-- What the task requires --
Only an exact copy of the entries will serve as the answer.

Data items
########

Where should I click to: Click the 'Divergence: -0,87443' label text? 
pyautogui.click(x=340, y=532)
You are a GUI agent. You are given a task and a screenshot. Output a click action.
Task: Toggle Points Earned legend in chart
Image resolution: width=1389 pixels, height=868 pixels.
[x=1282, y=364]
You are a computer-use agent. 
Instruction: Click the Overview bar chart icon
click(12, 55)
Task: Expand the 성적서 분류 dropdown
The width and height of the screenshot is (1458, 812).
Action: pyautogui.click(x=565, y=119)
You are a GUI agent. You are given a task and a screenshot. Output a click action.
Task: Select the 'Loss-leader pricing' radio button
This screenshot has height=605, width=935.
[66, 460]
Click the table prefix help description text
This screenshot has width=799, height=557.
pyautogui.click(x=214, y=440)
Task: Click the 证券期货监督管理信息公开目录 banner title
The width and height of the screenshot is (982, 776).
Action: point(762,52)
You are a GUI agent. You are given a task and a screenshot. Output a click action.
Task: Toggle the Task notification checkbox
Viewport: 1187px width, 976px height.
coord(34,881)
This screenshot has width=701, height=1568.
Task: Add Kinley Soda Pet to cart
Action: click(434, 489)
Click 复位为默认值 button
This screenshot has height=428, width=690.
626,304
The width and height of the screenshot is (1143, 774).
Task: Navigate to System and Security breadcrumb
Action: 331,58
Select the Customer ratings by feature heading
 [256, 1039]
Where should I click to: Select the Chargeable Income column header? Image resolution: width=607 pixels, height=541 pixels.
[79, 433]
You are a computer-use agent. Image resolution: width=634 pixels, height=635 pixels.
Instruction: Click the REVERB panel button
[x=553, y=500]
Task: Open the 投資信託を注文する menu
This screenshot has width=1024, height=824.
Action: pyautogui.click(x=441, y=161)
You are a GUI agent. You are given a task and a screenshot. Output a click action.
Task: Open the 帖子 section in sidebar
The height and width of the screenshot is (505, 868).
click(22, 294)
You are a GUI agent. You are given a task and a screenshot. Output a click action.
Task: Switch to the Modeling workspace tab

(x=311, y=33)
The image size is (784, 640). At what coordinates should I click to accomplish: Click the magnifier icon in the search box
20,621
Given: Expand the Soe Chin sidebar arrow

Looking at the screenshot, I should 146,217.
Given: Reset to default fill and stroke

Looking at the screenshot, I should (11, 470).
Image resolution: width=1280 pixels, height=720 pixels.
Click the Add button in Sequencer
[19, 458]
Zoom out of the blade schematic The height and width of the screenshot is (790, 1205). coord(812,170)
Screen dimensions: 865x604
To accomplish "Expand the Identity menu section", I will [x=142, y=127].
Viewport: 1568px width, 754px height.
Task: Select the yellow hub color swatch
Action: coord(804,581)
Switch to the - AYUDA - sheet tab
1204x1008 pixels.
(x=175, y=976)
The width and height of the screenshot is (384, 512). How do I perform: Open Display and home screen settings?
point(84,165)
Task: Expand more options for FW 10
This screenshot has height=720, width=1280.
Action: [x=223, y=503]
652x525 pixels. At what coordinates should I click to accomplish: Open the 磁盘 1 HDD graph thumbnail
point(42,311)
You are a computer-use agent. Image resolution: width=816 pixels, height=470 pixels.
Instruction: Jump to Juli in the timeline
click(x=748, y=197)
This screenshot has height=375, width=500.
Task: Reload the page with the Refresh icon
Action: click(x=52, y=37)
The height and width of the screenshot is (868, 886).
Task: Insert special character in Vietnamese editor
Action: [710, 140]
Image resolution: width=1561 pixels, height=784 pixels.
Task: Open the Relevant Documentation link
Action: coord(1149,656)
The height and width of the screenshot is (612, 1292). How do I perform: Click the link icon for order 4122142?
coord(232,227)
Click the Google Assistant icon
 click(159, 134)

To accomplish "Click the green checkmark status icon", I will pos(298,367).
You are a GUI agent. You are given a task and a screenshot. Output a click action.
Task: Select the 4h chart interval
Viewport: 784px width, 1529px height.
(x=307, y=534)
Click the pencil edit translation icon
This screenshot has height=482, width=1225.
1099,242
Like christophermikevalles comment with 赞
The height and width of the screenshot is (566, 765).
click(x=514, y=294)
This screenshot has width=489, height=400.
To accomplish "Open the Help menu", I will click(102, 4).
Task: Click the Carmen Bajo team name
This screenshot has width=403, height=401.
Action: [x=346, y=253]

########

-- Exercise answer --
Where should I click to: Click the 'Divergence: -0,87443' label text? 
pyautogui.click(x=340, y=532)
You are a GUI agent. You are given a task and a screenshot. Output a click action.
Task: Toggle Points Earned legend in chart
Image resolution: width=1389 pixels, height=868 pixels.
[x=1282, y=364]
You are a computer-use agent. 
Instruction: Click the Overview bar chart icon
click(12, 55)
Task: Expand the 성적서 분류 dropdown
The width and height of the screenshot is (1458, 812).
Action: pyautogui.click(x=565, y=119)
You are a GUI agent. You are given a task and a screenshot. Output a click action.
Task: Select the 'Loss-leader pricing' radio button
This screenshot has height=605, width=935.
[66, 460]
Click the table prefix help description text
This screenshot has width=799, height=557.
pyautogui.click(x=214, y=440)
Task: Click the 证券期货监督管理信息公开目录 banner title
The width and height of the screenshot is (982, 776).
Action: point(762,52)
You are a GUI agent. You are given a task and a screenshot. Output a click action.
Task: Toggle the Task notification checkbox
Viewport: 1187px width, 976px height.
coord(34,881)
This screenshot has width=701, height=1568.
Task: Add Kinley Soda Pet to cart
Action: click(434, 489)
Click 复位为默认值 button
This screenshot has height=428, width=690.
626,304
The width and height of the screenshot is (1143, 774).
Task: Navigate to System and Security breadcrumb
Action: 331,58
Select the Customer ratings by feature heading
 [256, 1039]
Where should I click to: Select the Chargeable Income column header? Image resolution: width=607 pixels, height=541 pixels.
[79, 433]
You are a computer-use agent. Image resolution: width=634 pixels, height=635 pixels.
Instruction: Click the REVERB panel button
[x=553, y=500]
Task: Open the 投資信託を注文する menu
This screenshot has width=1024, height=824.
Action: pyautogui.click(x=441, y=161)
You are a GUI agent. You are given a task and a screenshot. Output a click action.
Task: Open the 帖子 section in sidebar
The height and width of the screenshot is (505, 868).
click(22, 294)
You are a GUI agent. You are given a task and a screenshot. Output a click action.
Task: Switch to the Modeling workspace tab

(x=311, y=33)
The image size is (784, 640). At what coordinates should I click to accomplish: Click the magnifier icon in the search box
20,621
Given: Expand the Soe Chin sidebar arrow

Looking at the screenshot, I should 146,217.
Given: Reset to default fill and stroke

Looking at the screenshot, I should (11, 470).
Image resolution: width=1280 pixels, height=720 pixels.
Click the Add button in Sequencer
[19, 458]
Zoom out of the blade schematic The height and width of the screenshot is (790, 1205). coord(812,170)
Screen dimensions: 865x604
To accomplish "Expand the Identity menu section", I will [x=142, y=127].
Viewport: 1568px width, 754px height.
Task: Select the yellow hub color swatch
Action: coord(804,581)
Switch to the - AYUDA - sheet tab
1204x1008 pixels.
(x=175, y=976)
The width and height of the screenshot is (384, 512). How do I perform: Open Display and home screen settings?
point(84,165)
Task: Expand more options for FW 10
This screenshot has height=720, width=1280.
Action: [x=223, y=503]
652x525 pixels. At what coordinates should I click to accomplish: Open the 磁盘 1 HDD graph thumbnail
point(42,311)
You are a computer-use agent. Image resolution: width=816 pixels, height=470 pixels.
Instruction: Jump to Juli in the timeline
click(x=748, y=197)
This screenshot has height=375, width=500.
Task: Reload the page with the Refresh icon
Action: click(x=52, y=37)
The height and width of the screenshot is (868, 886).
Task: Insert special character in Vietnamese editor
Action: [710, 140]
Image resolution: width=1561 pixels, height=784 pixels.
Task: Open the Relevant Documentation link
Action: coord(1149,656)
The height and width of the screenshot is (612, 1292). How do I perform: Click the link icon for order 4122142?
coord(232,227)
Click the Google Assistant icon
 click(159, 134)

To accomplish "Click the green checkmark status icon", I will pos(298,367).
You are a GUI agent. You are given a task and a screenshot. Output a click action.
Task: Select the 4h chart interval
Viewport: 784px width, 1529px height.
(x=307, y=534)
Click the pencil edit translation icon
This screenshot has height=482, width=1225.
1099,242
Like christophermikevalles comment with 赞
The height and width of the screenshot is (566, 765).
click(x=514, y=294)
This screenshot has width=489, height=400.
To accomplish "Open the Help menu", I will click(102, 4).
Task: Click the Carmen Bajo team name
This screenshot has width=403, height=401.
Action: [x=346, y=253]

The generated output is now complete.